Managed ML Systems - Amazon Sagemaker
DSBA-6190 Discussion: Week 12
A note on the series:
This post is part of a series of weekly discussion prompts for my class DSBA-6190: Introduction to Cloud Computing. Each prompt includes two or three general questions on a cloud computing related topic, along with screenshot from a interactive online lab.
What problems does Amazon Sagemaker solve?
Sagemaker is a service provided by Amazon Web Services that per Amazon, “is a modular, fully managed machine learning service that enables developers and data scientists to build, train, and deploy ML models at scale.” Sagemaker places many of the parts required to develop a production level model in one location, allowing for a more streamlined process and a clean machine learning (ML) pipeline. It also rests on a Jupyter Notebook framework, which many of today’s data scientists and machine learning users are familiar with.
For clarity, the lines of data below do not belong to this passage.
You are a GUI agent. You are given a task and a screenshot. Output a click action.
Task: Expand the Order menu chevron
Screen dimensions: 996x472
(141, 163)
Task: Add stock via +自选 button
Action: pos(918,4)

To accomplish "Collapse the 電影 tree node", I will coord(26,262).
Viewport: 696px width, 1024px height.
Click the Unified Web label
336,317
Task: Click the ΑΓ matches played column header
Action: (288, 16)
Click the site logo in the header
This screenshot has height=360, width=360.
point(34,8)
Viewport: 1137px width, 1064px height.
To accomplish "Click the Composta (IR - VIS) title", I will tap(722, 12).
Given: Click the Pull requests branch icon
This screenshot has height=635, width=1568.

With Sagemaker, a user is able to:
- Import the data, from an internal AWS location (like S3) or from outside AWS
- Clean and transform the data
- Train a model from several libraries, including Sagemaker’s own and the popular Sci-kit Learn library
- Deploy the model to an endpoint, which can then be called from anywhere at any time
- Automatically scale the endpoint, allowing for seamless access
If the user is not an expert in creating and tuning ML models, Sagemaker also has autopilot capabilities. Using this function, the user does not have to be an expert coder or data scientist. It removes the need to enter all the necessary information in a traditional code script or notebook method. If you are not familiar with Python or another ML framework, trying to parse that code can be very intimidating. With Sagemaker Autopilot, all the user needs to do is provide the tabular data, and identify a column to predict. This works for both regression and classification problems.
There are other automatic machine learning tools on the market, outside of Amazon, but Amazon bills this tool as less of a black box when compared to other AutoML competitors. Autopilot does all of the heavy lifting, while providing greater visibility, and therefore confidence, in the generated models.
Resources
Thank you to the following resources for help and input on this question.
- Amazon SageMaker Autopilot
- How AWS Attempts To Bring Transparency To AutoML Through Amazon SageMaker Autopilot
What are competitive offerings to Amazon Sagemaker?
The competitors to Sagemaker all fall within the Machine Learning as a Service (MLaaS) bucket. They all offer, at some level, the ability to develop and deploy machine learning models in one place. Some competitors also offer versions of automatic ML (AutoML). The following chart shows a high level overview of the major competitors to Sagemaker for both AutoML and custom made models.
As you can see each service offers slightly different opportunities. For example, Microsoft Azure provides the greatest amount of automatic ML model types, but does not provide its own algorithms like the other services. For custom model building, each service supports a variety of ML frameworks.
Resources
Thank you to the following resources for help and input on this question.
Interactive Lab
Post a screenshot of a lab where you had difficulty with a concept or learned something.
This week the training was Analyze Data with Amazon Sagemaker, Jupyter Notebooks and Bokeh from Vocareum Academy Data Analytics. This was a pretty simple walkthrough. Very useful for learning how to set up an instance, and also useful for learning some basics with Bokeh. I haven’t used Bokeh before, I’m more familiar with R visual tools like ggplot, but the visuals created looked pretty good, better than Matplotlib.
I also worked through the Sagemaker tutorial from Amazon Web Services, Build, Train, and Deploy a Machine Learning Model. The ability to quickly train, deploy, and evaluate a model was really impressive. This is definitely an attractive service for getting ML models into production.